Thursday, 1 January 2015

File Formats in Wild, Wild West - a review of eReaders for (not very) complex layouts

Having looked around at various ebook publishers, some common features emerged. Most supported the same set of distribution channels. All accepted MSWord manuscripts. Most could distribute in Kindle (AZW/Mobi, AZW3), Epub and PDF formats. And yet all had what seemed like Draconian formatting standards. Obviously I wasn't expecting any issues with a PDF as a final format, but I did expect that the other, HTML based formats, would have no trouble with a fairly restricted set of set of HTML with limited CSS – specifically:
  • H1, H2, H3 and H4 headings
  • Bold, italic and underlined normal text
  • A monospace text for code samples
  • PNG images (anchored as paragraphs)
In addition, having explicit page breaks at the top of each chapter was a nice to have.

While Calibre seemed to cope with a reasonable conversion of the original OpenOffice manuscript, there was a lot of artefacts in the generated epub, and problems with image sizing. Rather than tinker directly with the epub or OpenOffice file, I exported the file as html from OpenOffice and set to cleaning it up.

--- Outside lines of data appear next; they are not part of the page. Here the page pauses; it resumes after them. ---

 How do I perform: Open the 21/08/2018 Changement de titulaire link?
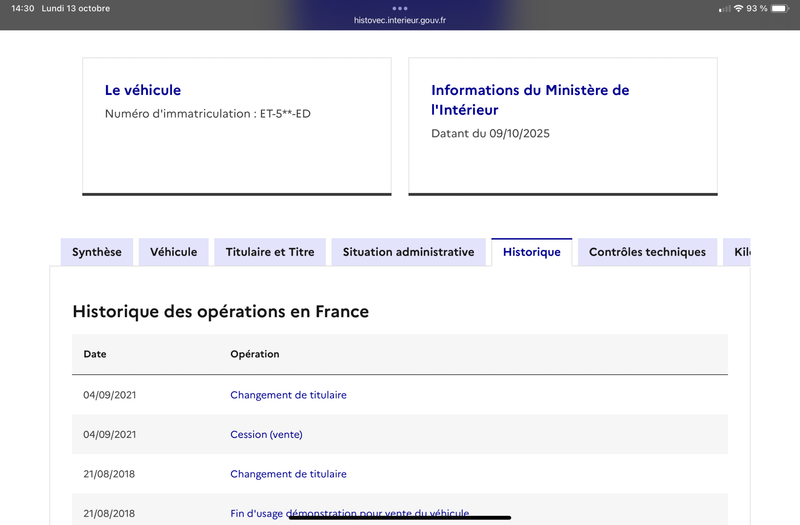pyautogui.click(x=288, y=474)
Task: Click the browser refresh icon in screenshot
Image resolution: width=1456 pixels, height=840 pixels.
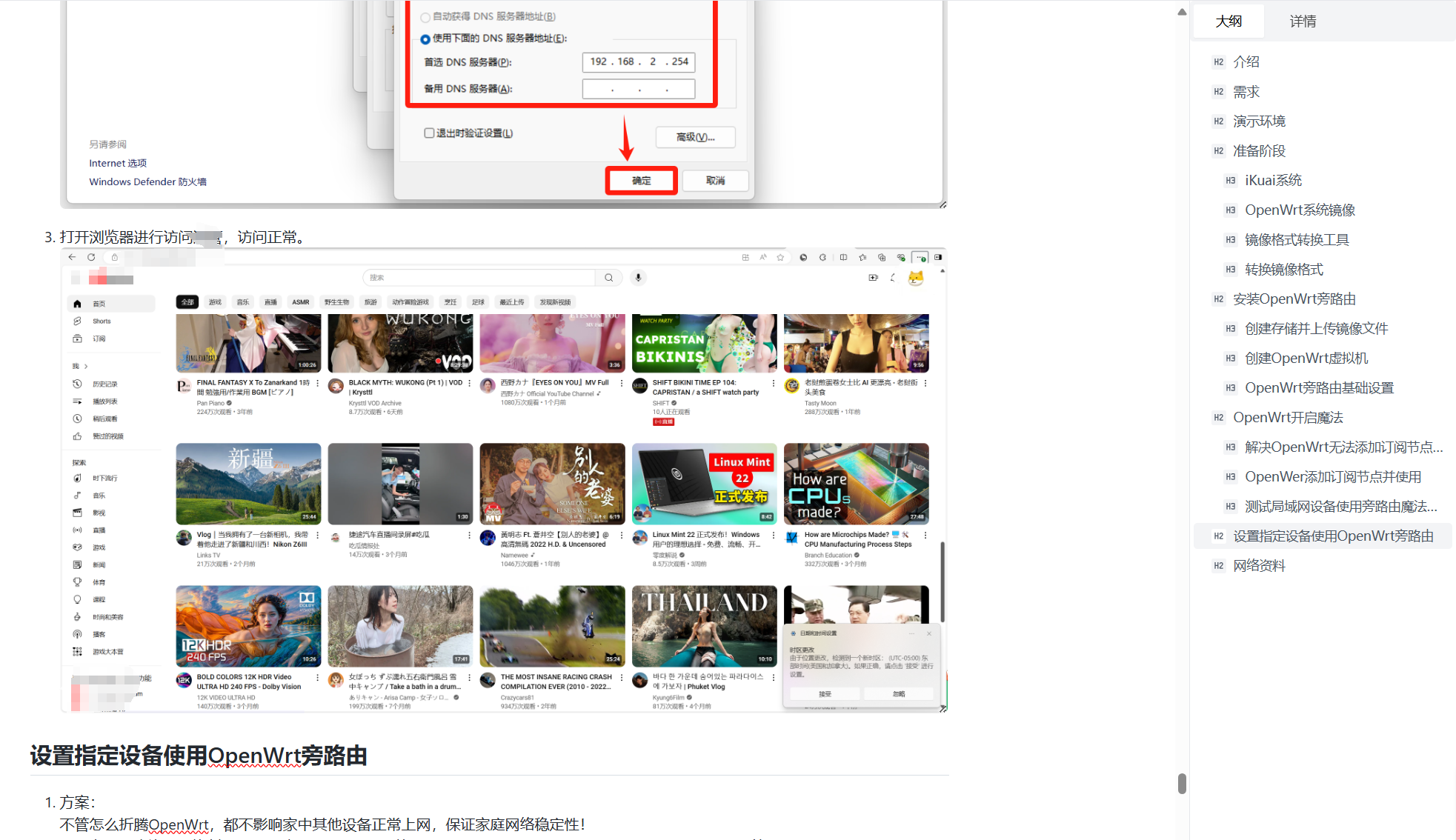Action: [91, 257]
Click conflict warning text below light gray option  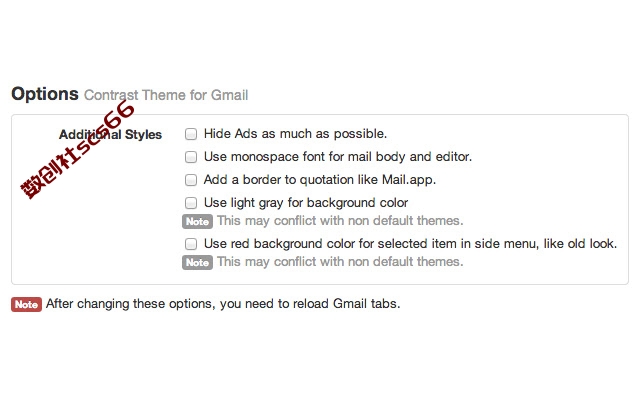[340, 221]
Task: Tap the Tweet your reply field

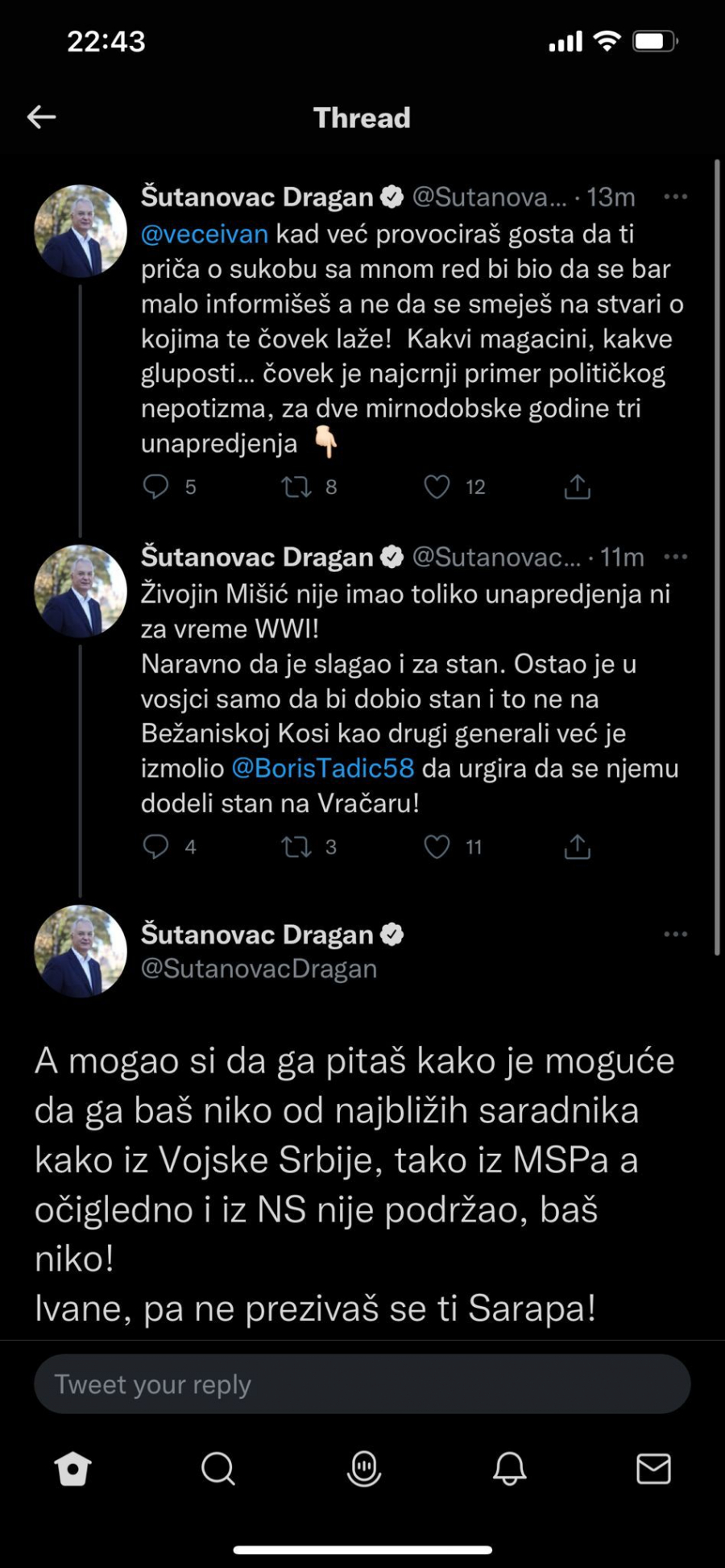Action: click(x=362, y=1384)
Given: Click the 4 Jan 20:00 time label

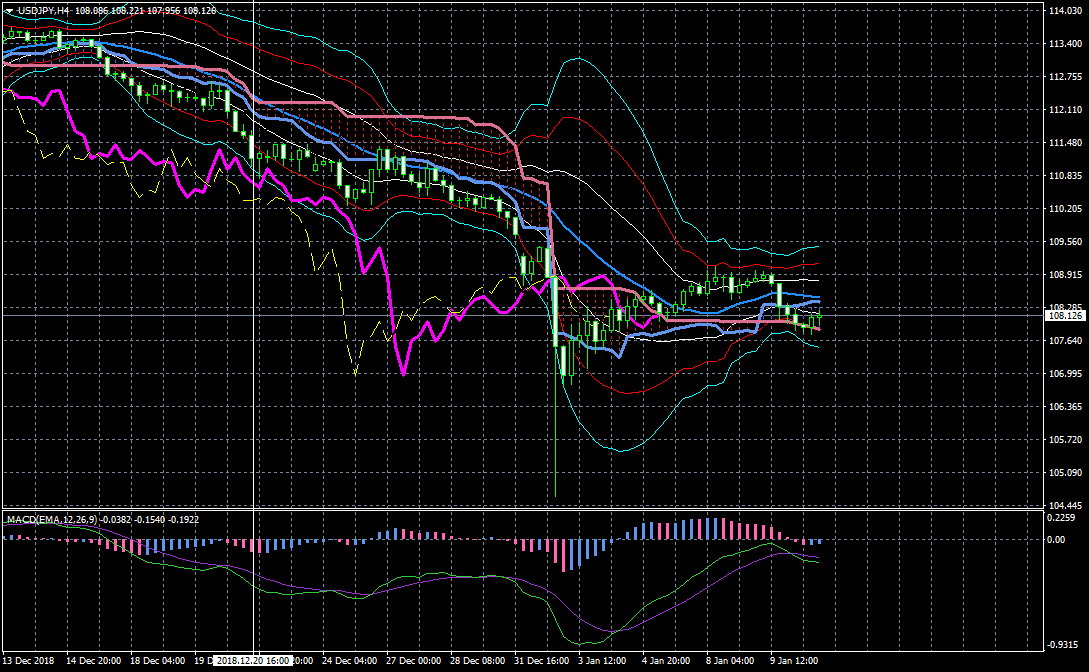Looking at the screenshot, I should pos(668,661).

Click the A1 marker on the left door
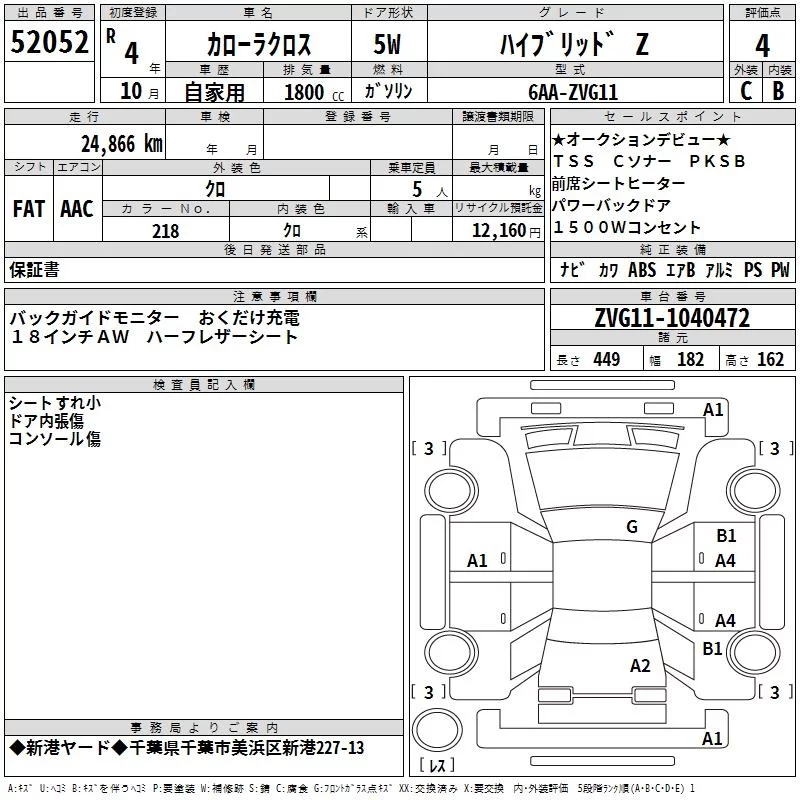pos(478,561)
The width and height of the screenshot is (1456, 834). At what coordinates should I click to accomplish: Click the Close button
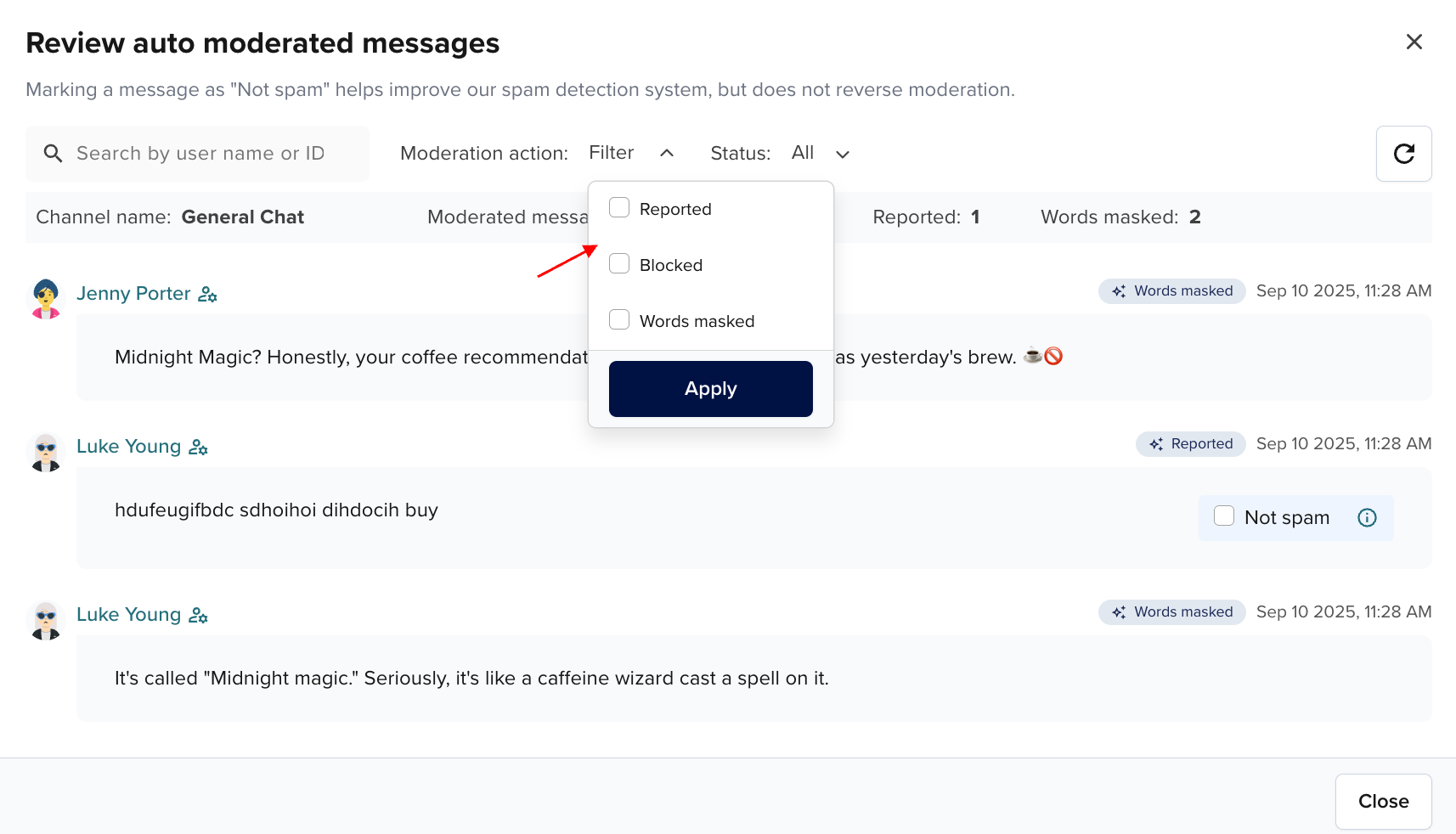[1383, 801]
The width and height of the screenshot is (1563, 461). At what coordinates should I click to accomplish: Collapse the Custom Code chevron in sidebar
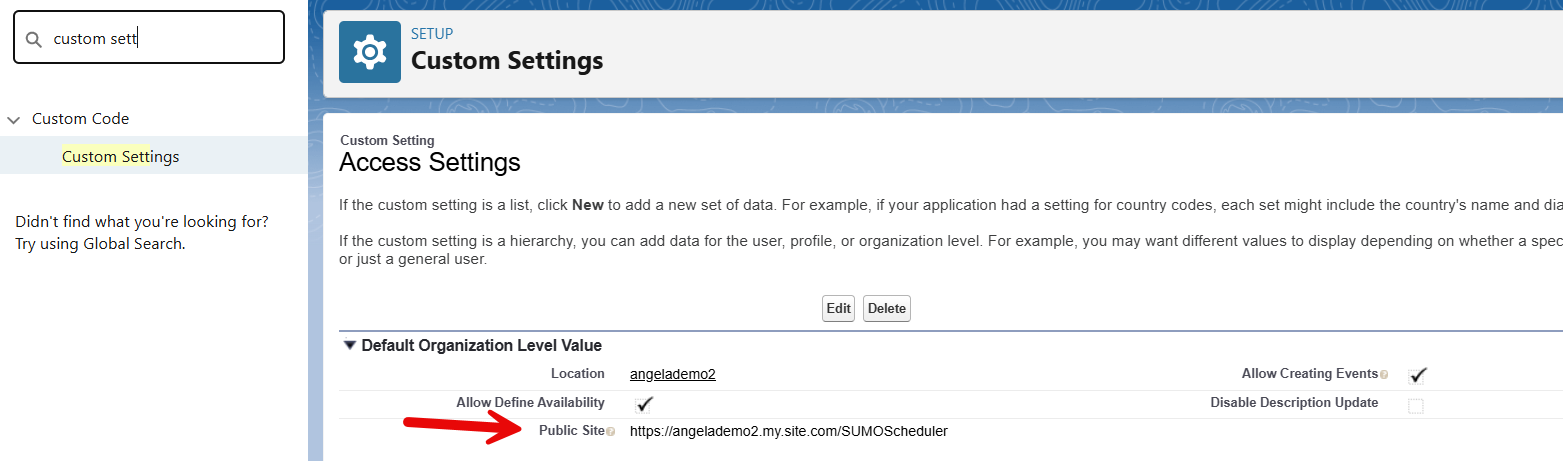(x=14, y=119)
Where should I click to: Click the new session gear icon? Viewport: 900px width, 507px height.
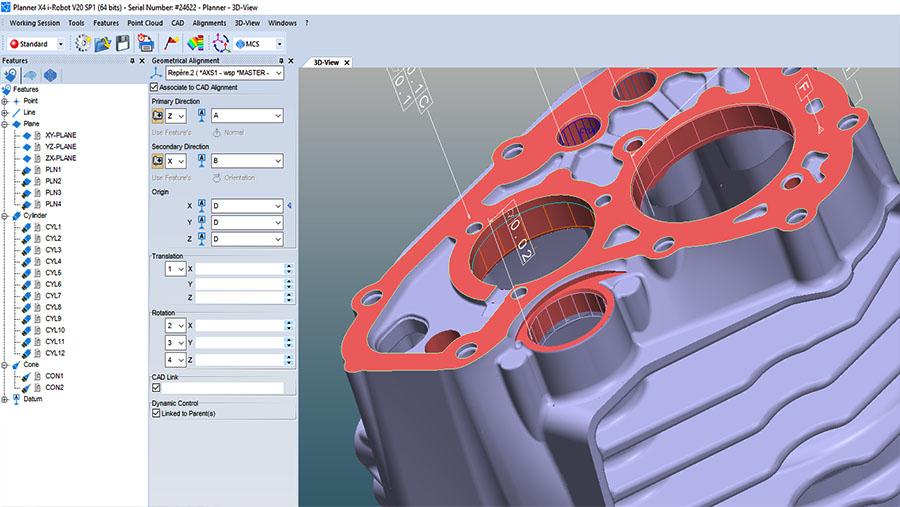tap(82, 44)
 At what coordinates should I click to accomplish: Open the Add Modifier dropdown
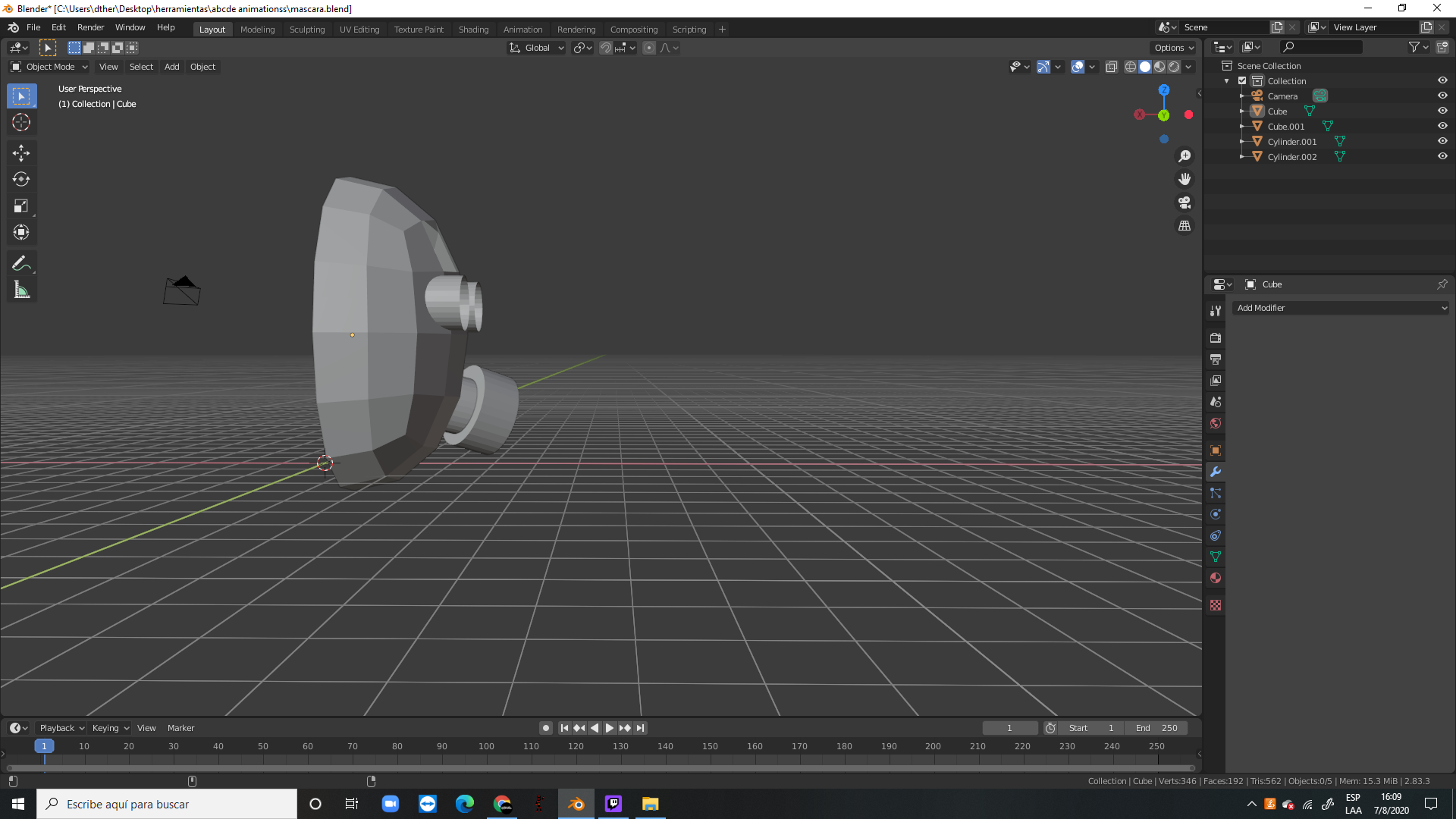[1340, 308]
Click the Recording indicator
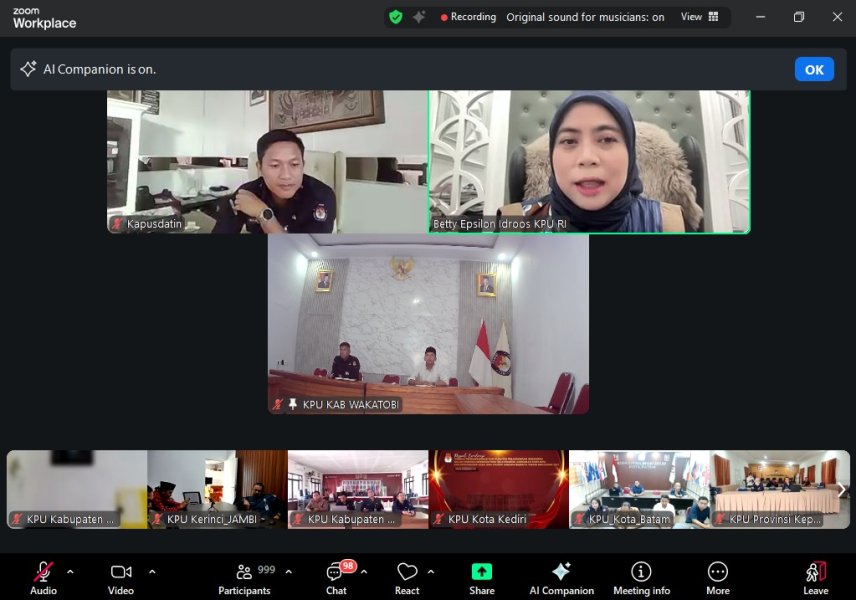The width and height of the screenshot is (856, 600). pos(468,17)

I was able to script most of this, but it still required hand editing to produce sensible, well-formed HTML (and to clean up the non-visible artefacts from OpenOffice, such as <I>unnecessarily</I><I> interrupted</I> <I>tags</i>). This approach had the desired outcome; converting the HTML to epub in Calibre eliminated all the conversion artefacts.

I now had something I could proof read in an e-reader.

In my research, I saw very few technical ebooks. I soon found out the reason why. And the reason for the restrictive style guides. It seems that very few readers are capable of visually representing the layout defined in the file – despite the file format explicitly supporting the HTML elements. In short, they did not properly implement the file format they claimed. Indeed missing it by a wide margin in many cases.

Here is a sample of the programs I tried on my Lenovo Yoga 10 (Android):
name Monospace
sans font? serif font? borders
on divs?
backgrounds notes
Moon+ eReader no no yes no sort of unexpected page breaks injected
Aldiko Reader no no yes no no unexpected reformatting of paragraphs
FB reader no yes no no no
eBook reader
by Vadim Lopatin
yes no yes no no
eBook reader
no no yes yes no
eReader Prestigious no no yes no no random blocks of whitespace,
particularly adjacent to imgs
epub reader
yes yes yes yes yes no margins, poor kerning and difficult navigation
UB reader yes yes yes yes yes does not ALIGN=CENTER
eBook reader
yes yes yes yes yes Does not pre-render prev/next pages
making turning pages slow and disconcerting.
Like UB reader, does not ALIGN=CENTER
Gitden Reader yes yes yes yes yes seems to be making its own mind up about image sizes
but making sensible choices. Otherwise strong
compatability and mathml support

(I was unable to open books stored on the local filesystem using Scribd or Kindle)
Overall, Gitden reader stood out as the most capable eReader for rendering layouts, with UB reader in a close second.
Although all were able to visually represent different header levels, the problems with fonts, borders and backgrounds meant that I have had to use all three techniques to have a reasonable chance that code samples will be visually different from body text in the rendered document.